As part of Melanoma Awareness Month, Save Your Skin Foundation proudly partnered with the Melanoma Network of Canada to create a patient guide on navigating adjuvant therapies for melanoma. Download your copy HERE!

What is Stage III melanoma?

Stage III melanoma has spread to the lymph nodes. Stage III can be divided into 4 categories based on the evolution of the tumour and the extent of the spread to the lymph nodes. These categories are classified as A, B, C and D. These 4 categories are used to determine prognosis and treatment of the melanoma.

What is primary treatment for Stage III melanoma?

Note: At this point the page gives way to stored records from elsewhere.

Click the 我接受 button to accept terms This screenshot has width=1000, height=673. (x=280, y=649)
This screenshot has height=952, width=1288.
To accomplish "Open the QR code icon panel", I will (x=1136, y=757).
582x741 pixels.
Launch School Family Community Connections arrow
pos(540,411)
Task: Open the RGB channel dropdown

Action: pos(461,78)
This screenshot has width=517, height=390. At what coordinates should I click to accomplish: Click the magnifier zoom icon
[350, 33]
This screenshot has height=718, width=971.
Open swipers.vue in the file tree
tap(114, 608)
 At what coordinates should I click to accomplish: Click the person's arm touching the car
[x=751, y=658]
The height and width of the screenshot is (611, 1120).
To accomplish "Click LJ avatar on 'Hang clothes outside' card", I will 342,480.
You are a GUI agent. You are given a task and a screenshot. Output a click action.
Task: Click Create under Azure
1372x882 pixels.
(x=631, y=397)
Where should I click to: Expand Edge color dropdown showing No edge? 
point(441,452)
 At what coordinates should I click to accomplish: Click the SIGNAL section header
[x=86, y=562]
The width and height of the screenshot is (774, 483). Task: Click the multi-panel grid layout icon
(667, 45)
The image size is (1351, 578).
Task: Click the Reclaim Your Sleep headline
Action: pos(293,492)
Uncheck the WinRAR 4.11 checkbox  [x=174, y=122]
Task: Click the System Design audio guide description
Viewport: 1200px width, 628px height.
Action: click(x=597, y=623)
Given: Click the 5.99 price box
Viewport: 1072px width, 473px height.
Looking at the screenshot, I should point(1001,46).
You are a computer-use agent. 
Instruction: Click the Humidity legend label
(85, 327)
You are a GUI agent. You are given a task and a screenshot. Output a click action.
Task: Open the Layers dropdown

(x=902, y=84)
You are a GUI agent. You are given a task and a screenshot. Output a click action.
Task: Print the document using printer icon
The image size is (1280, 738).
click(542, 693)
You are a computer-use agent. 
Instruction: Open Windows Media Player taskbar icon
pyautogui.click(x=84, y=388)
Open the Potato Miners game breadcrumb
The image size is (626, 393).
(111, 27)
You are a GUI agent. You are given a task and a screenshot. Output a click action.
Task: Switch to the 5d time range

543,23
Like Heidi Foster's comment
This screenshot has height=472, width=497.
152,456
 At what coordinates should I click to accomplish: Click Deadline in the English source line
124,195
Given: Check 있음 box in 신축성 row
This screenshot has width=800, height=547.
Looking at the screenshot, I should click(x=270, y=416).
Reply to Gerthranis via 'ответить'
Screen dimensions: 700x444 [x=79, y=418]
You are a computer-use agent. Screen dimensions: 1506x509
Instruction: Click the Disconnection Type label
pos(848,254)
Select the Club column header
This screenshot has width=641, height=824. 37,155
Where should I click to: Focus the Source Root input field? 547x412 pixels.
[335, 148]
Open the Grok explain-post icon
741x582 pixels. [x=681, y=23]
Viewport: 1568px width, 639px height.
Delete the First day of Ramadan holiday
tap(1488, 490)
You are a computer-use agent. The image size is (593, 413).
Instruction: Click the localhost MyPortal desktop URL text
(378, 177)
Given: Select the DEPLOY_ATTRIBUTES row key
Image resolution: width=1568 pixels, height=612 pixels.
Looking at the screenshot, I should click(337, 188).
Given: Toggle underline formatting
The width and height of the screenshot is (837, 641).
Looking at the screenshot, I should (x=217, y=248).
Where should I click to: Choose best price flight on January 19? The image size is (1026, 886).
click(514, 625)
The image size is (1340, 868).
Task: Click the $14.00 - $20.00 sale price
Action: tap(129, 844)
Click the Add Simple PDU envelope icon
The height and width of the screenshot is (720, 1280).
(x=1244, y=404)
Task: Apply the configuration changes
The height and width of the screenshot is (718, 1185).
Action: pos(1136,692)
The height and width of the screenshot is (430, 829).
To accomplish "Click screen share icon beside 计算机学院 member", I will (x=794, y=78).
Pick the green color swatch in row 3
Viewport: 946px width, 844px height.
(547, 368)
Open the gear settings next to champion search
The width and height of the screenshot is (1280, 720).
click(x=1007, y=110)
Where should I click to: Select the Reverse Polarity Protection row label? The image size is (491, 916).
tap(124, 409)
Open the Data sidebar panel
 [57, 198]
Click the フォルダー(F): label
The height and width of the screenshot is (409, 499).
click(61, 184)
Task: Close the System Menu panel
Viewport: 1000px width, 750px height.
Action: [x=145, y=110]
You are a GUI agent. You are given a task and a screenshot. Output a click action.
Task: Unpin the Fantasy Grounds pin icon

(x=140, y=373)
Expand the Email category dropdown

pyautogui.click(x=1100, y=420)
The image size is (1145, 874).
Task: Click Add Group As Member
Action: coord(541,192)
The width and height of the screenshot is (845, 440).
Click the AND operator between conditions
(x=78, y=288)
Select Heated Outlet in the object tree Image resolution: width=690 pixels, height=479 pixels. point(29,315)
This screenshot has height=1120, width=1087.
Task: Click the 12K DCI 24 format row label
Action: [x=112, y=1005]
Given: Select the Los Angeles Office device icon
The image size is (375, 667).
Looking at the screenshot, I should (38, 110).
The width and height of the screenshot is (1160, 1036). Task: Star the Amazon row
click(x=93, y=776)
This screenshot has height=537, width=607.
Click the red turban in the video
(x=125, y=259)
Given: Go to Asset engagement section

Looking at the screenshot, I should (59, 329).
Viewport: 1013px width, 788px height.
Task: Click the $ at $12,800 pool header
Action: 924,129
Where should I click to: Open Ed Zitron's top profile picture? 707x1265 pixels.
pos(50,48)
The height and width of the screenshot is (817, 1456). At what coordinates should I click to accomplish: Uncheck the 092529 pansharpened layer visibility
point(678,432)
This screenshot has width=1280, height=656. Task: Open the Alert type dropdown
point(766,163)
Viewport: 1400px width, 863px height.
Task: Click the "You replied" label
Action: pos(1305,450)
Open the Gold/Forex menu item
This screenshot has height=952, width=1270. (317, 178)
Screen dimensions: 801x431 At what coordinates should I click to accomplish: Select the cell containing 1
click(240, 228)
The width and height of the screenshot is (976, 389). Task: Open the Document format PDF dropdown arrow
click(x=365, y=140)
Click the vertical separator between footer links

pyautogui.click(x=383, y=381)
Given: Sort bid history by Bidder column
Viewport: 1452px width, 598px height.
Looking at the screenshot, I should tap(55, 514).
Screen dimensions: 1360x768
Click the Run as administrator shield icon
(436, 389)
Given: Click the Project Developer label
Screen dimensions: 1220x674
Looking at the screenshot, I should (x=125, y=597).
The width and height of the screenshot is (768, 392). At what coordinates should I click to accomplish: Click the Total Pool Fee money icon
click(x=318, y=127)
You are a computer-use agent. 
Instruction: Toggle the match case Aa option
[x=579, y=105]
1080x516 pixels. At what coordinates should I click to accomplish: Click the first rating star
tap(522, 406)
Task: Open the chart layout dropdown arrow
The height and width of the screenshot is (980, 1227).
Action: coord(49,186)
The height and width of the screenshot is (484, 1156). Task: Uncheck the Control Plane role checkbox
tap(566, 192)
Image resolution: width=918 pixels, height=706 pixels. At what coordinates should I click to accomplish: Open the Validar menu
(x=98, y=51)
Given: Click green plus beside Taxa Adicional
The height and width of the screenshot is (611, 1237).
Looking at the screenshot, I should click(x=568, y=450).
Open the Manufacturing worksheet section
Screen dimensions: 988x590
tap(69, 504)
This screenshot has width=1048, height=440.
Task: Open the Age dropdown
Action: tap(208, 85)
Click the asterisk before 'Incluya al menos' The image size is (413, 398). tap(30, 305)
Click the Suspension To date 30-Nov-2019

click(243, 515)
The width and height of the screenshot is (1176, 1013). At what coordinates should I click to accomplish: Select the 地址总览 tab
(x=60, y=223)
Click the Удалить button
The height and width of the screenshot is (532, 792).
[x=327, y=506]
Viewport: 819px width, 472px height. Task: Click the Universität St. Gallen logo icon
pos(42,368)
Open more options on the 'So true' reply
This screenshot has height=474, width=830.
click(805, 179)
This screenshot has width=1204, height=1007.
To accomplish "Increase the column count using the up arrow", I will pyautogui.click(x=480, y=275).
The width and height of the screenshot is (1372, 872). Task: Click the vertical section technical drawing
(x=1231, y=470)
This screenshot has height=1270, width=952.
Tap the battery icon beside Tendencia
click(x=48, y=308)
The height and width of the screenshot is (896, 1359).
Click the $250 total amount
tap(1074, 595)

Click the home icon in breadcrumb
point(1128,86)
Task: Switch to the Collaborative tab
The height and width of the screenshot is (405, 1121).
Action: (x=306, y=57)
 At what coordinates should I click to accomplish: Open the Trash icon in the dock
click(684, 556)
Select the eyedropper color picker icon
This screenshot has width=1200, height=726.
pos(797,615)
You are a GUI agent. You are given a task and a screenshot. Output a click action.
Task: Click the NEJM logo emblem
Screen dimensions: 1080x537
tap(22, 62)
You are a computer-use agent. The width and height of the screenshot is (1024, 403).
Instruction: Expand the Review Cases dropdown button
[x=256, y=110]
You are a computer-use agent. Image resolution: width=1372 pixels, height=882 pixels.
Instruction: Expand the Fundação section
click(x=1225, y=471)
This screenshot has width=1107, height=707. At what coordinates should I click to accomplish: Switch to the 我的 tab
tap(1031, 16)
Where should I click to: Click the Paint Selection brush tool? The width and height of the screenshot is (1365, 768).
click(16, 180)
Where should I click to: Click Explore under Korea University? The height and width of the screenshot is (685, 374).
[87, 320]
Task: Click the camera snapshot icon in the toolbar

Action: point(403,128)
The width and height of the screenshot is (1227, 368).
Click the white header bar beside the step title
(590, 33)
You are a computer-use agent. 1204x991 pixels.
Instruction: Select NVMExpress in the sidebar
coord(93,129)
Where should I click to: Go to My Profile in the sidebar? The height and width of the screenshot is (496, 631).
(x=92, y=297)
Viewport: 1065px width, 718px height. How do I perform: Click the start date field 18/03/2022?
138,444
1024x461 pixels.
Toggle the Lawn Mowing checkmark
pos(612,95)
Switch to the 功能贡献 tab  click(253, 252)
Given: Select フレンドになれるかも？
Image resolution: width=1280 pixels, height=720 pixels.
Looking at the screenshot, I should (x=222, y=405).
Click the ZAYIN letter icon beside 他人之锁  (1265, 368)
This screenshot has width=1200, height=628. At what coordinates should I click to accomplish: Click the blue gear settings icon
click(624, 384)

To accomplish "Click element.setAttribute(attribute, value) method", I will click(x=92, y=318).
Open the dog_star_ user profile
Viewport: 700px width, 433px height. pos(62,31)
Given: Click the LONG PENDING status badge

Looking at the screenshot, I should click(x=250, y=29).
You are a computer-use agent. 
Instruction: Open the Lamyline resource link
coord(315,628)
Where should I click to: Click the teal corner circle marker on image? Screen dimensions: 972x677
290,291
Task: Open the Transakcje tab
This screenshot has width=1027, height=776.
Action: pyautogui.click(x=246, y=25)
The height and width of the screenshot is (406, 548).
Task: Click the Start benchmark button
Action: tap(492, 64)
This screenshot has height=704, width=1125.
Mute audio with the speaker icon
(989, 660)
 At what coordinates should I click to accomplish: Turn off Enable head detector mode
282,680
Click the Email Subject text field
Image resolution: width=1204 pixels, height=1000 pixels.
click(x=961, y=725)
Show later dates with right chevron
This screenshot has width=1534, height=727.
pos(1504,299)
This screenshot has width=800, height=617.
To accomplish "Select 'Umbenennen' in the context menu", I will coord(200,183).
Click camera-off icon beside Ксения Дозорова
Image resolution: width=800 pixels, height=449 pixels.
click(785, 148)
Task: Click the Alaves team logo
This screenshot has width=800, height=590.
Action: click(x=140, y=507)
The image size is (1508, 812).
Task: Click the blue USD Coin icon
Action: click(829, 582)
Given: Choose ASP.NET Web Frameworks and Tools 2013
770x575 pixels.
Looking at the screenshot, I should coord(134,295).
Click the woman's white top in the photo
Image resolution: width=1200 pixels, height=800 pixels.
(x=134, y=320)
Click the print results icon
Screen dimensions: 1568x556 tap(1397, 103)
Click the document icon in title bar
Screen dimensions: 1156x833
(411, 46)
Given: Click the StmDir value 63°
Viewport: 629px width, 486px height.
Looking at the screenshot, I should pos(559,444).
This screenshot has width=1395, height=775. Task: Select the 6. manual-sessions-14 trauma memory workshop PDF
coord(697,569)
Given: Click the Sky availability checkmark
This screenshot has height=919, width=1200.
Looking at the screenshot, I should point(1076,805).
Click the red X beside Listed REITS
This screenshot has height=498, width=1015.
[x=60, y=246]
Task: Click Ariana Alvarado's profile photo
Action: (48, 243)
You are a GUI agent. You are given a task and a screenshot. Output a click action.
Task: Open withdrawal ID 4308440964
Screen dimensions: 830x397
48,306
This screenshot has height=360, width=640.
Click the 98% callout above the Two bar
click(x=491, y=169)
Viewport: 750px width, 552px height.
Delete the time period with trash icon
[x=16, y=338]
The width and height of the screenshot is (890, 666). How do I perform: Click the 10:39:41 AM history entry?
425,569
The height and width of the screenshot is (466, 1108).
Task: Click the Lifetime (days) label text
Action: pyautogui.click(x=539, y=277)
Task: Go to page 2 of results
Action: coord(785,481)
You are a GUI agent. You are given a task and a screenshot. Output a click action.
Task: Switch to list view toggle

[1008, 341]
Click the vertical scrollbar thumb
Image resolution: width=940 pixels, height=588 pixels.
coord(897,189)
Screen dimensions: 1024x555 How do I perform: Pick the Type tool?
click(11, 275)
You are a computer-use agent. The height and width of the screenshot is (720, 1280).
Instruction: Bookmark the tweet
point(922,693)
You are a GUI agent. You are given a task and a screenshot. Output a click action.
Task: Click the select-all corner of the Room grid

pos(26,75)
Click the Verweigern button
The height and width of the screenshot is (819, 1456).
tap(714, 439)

Surgery may be recommended once diagnosis is confirmed. The goal of surgery is to remove the cancer and the affected lymph nodes to minimize the risk of the cancer returning.

What is the genetic mutation of the tumour?

The tissue that was removed during surgery will be tested for specific gene mutations. Certain mutations can alter a gene. For example, approximately half of all melanomas have a mutation in the BRAF gene. Identifying associated gene mutations can help determine if additional treatment options such as targeted therapies are recommended.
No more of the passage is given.